::: Input rows :::
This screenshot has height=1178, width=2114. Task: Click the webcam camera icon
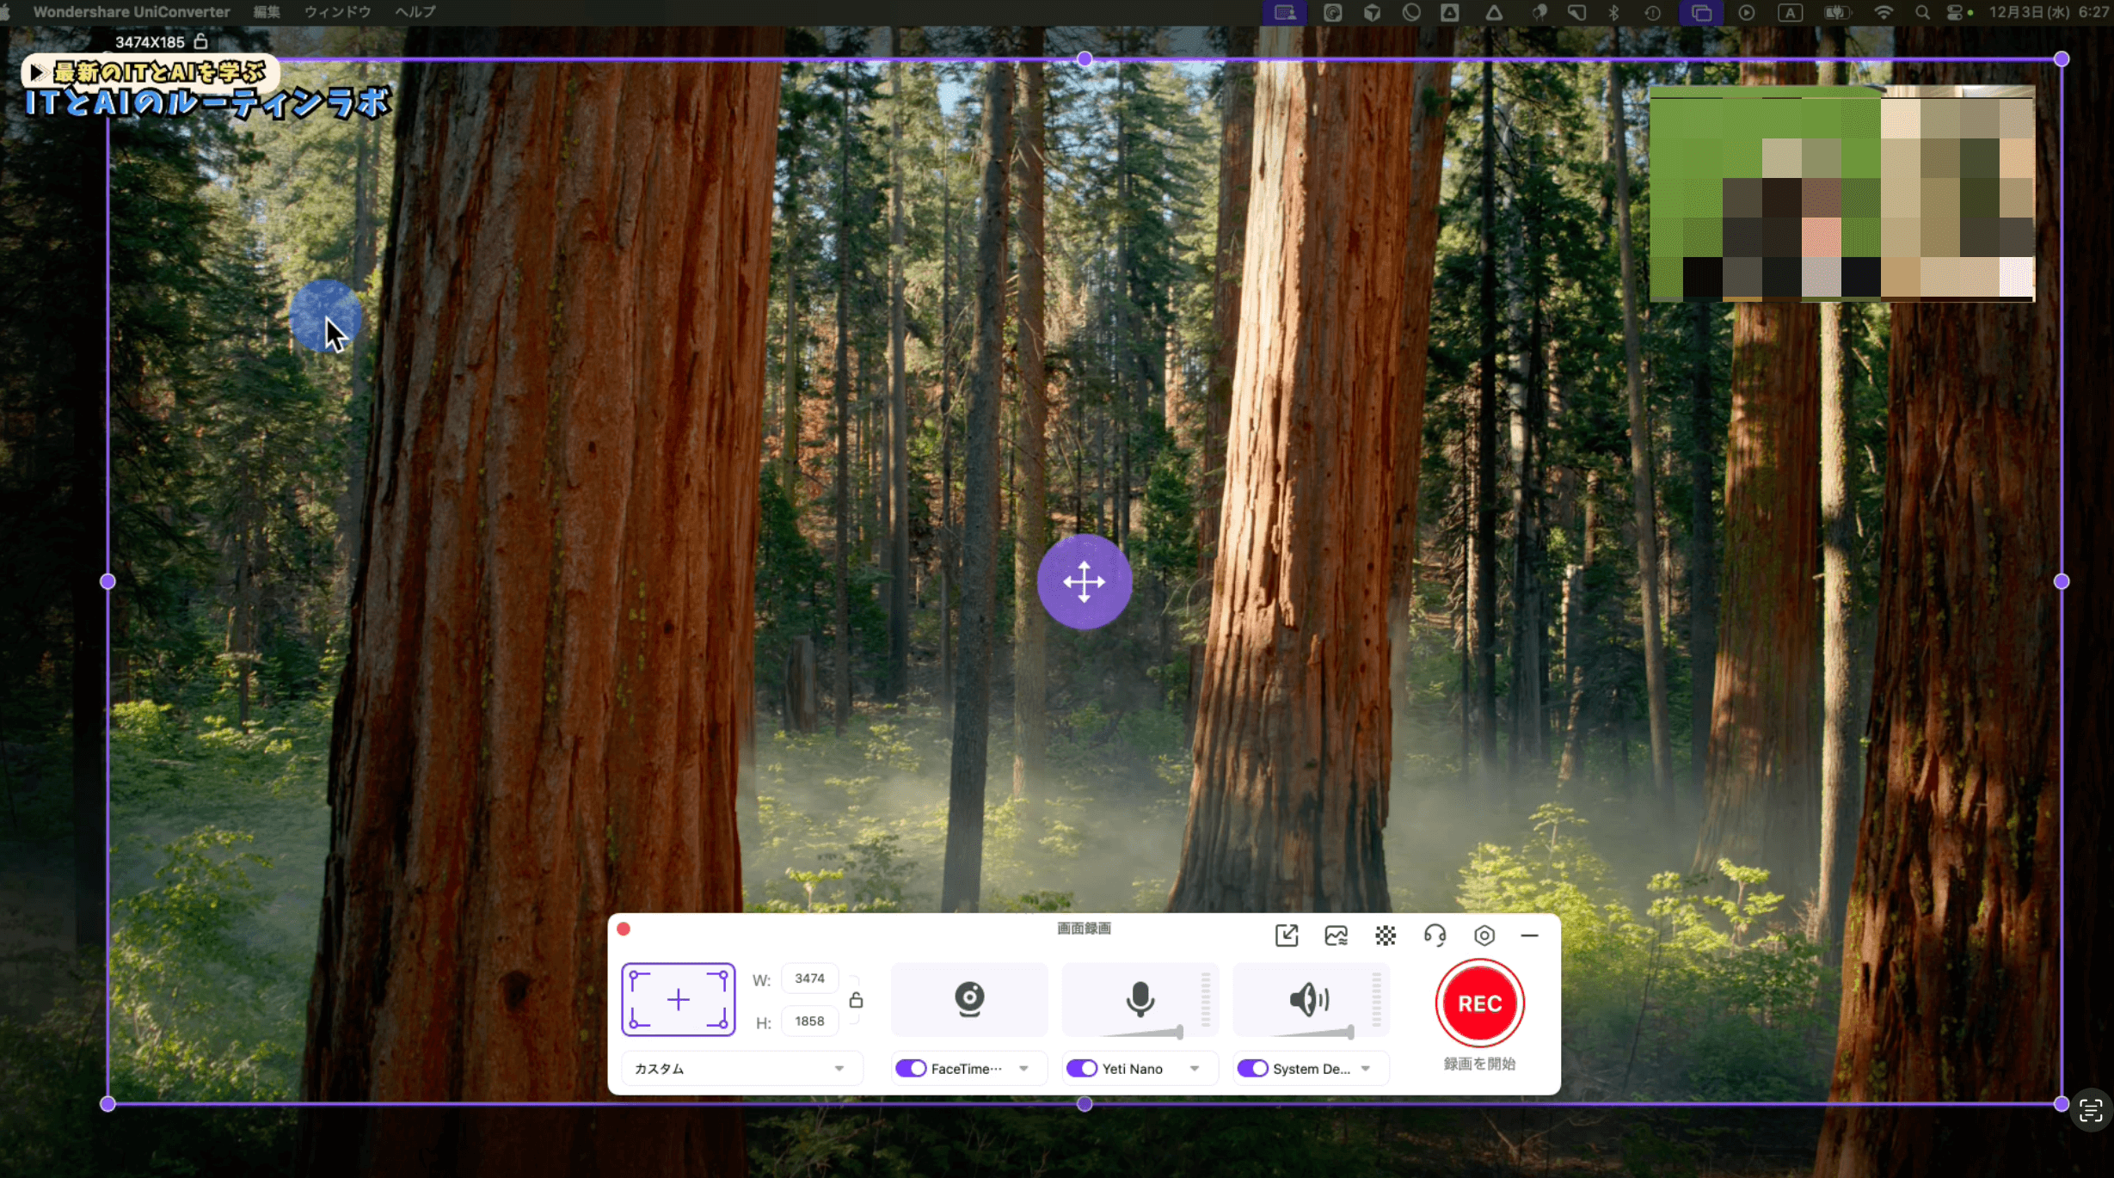(969, 999)
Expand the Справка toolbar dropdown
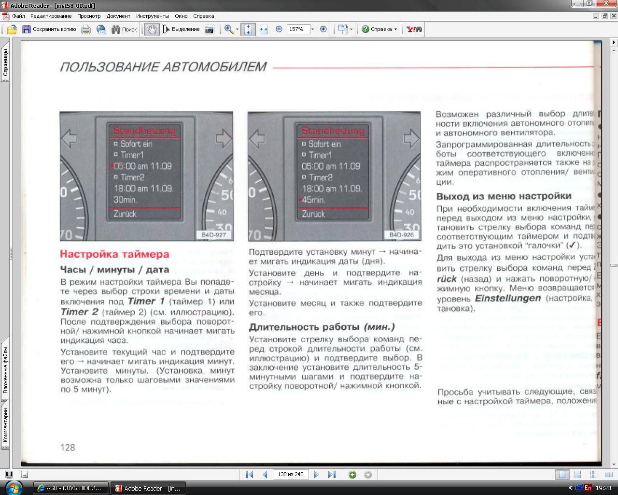This screenshot has width=618, height=495. [395, 29]
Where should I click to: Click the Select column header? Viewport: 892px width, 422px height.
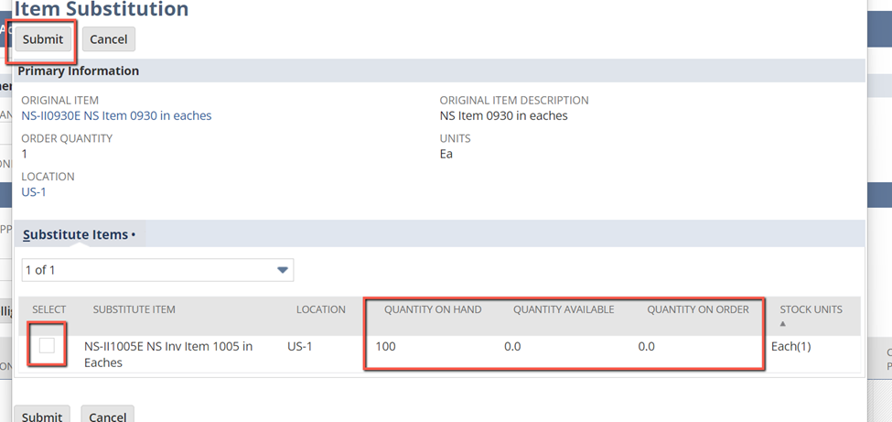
:::
### Task goal
Turn the rows above into a numbered list, skipping any blank lines and leaving out the pictures.

### Task result
1. This screenshot has height=1178, width=2114. Task: Click the webcam camera icon
2. (969, 999)
3. Expand the Справка toolbar dropdown
4. This screenshot has width=618, height=495. [395, 29]
5. Where should I click to: Click the Select column header? Viewport: 892px width, 422px height.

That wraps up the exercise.